Les éboueurs municipaux, ceux du privé et maintenant du "renfort" venant de Mauri-Facilities. N'est-ce pas trop ? Il est vrai que le travail du privé est plus apprécié par les ménages. "Ils sont plus consciencieux", nous dit un habitant de Curepipe. "Ils embarquent tout alors que les éboueurs municipaux vous en laissent toujours un peu et sont très irréguliers."

Du côté de Mauri-Facilities, on nous demande un peu de patience. On nous fait remarquer que le Chief Executive Officer, Vikram Patrou, prend son travail à cœur, "contrairement à certains nominés". Attendons voir alors. On attire notre attention aussi sur le fait que les Mauriciens doivent également faire des efforts et ne pas balancer leurs ordures n'importe où.

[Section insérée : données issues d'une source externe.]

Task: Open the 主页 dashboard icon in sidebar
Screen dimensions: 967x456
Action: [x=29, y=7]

Ce qui est certain, c'est que les prestataires du privé s'arrachent les cheveux devant le recrutement de ces 2 700 travailleurs. Pas parce qu'ils perdent des contrats. Non, ils perdent des travailleurs, qui préfèrent se joindre à Mauri-Facilities car ils pensent que c'est de l'emploi sécurisé. En tout cas, le salaire de Rs 15 000 offert par Mauri-Facilities augmente la pression sur les concurrents privés pour une augmentation salariale.

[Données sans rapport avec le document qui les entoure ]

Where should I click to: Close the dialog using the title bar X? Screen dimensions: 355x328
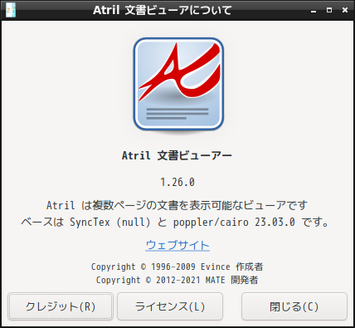(345, 10)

Même un coiffeur se plaint : son garçon-coiffeur l'a quitté pour rejoindre cette compagnie d'État. "Et l'on parle de booster la productivité !" soupire un directeur de compagnie privée. "Ce, à un moment où le gouvernement lui-même déclare que l'on manque de main-d'œuvre pour l'agriculture, pour nos usines et dans l'hôtellerie", ajoute notre interlocuteur. "Ces pauvres employés de Mauri-Facilities méritent, certes, de gagner leur vie, nous dit un autre directeur du privé, mais est-ce tout ce que le gouvernement a à leur offrir pour résorber le chômage ? N'y a-t-il rien d'autre de plus productif ? On pompe de la main-d'œuvre pour des raisons politiques." Un conseiller de district abonde dans le même sens : "Ces 2 700 personnes sont recrutées par Mauri-Facilities parmi les agents du pouvoir. Et vous savez quoi ? On les enverra travailler dans les collectivités locales, écoles et autres bureaux du gouvernement, court-circuitant la Local Government Service Commission notamment." Malins, nos décideurs !

Selon une source à MauriFacilities, tous ces 2 700 employés auront un contrat à durée indéterminée. Et lorsque le budget de cet organisme s'épuisera ? "On trouvera des ressources", nous répond-on.

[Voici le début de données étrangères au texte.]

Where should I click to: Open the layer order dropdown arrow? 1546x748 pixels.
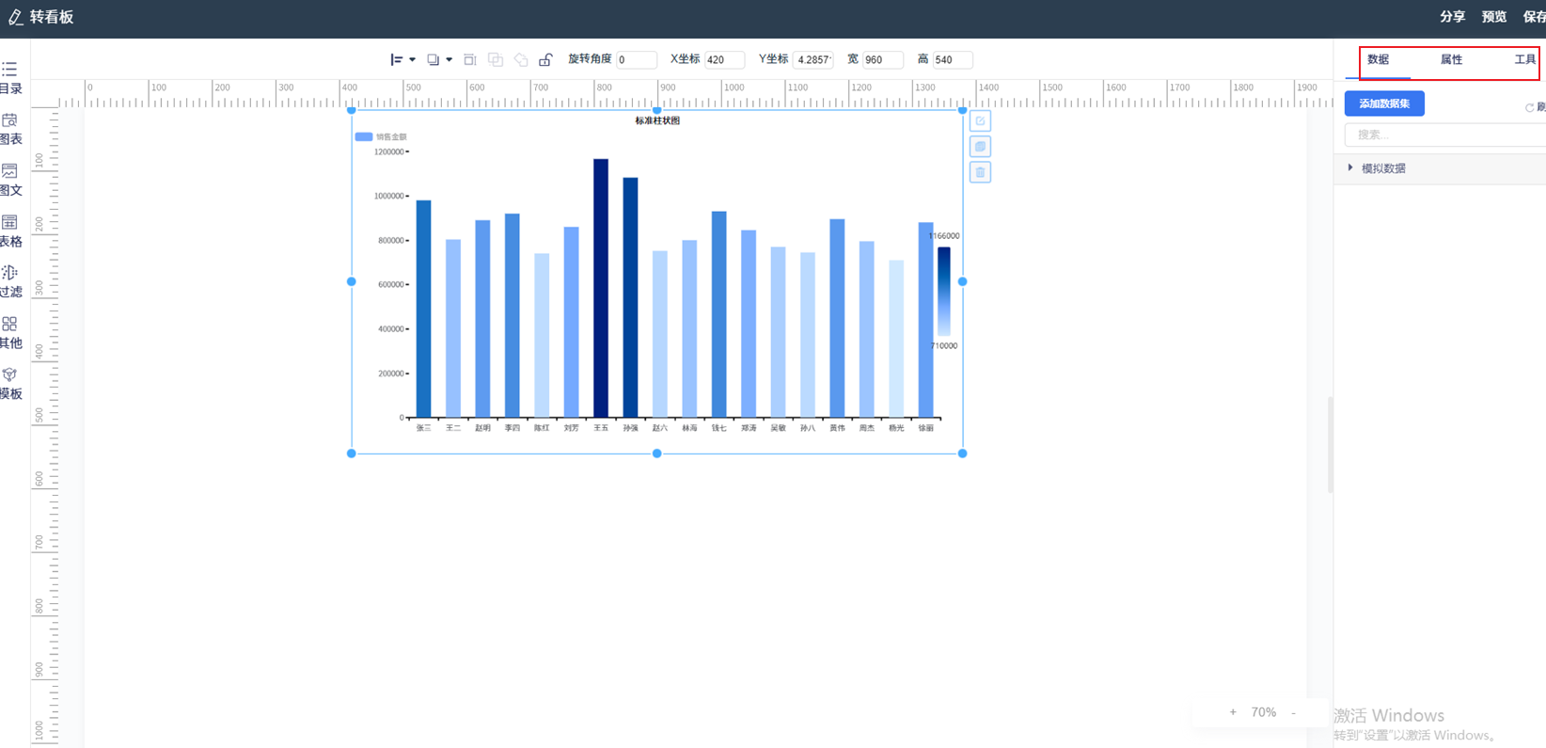(x=449, y=59)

Une fonction publique qui grossit à vue d'œil

La fonction publique comptait 96 950 employés au 3 mars 2021, incluant les compagnies d'État et les administrations régionales. Soit 77 agents pour 1 000 habitants. Et 8 353 d'autres emplois seront créés dans la fonction publique, a annoncé le ministre des Finances lors de son discours du Budget. De plus, il y a ce que l'on appelle les "stages parking" comme au "Youth Employment Program" et le "SME Scheme". Combien et quelle rémunération ? On attend la réponse des ministères concernés. Tant que l'on peut montrer un chiffre du chômage en baisse et compter sur l'argent de la Banque de Maurice...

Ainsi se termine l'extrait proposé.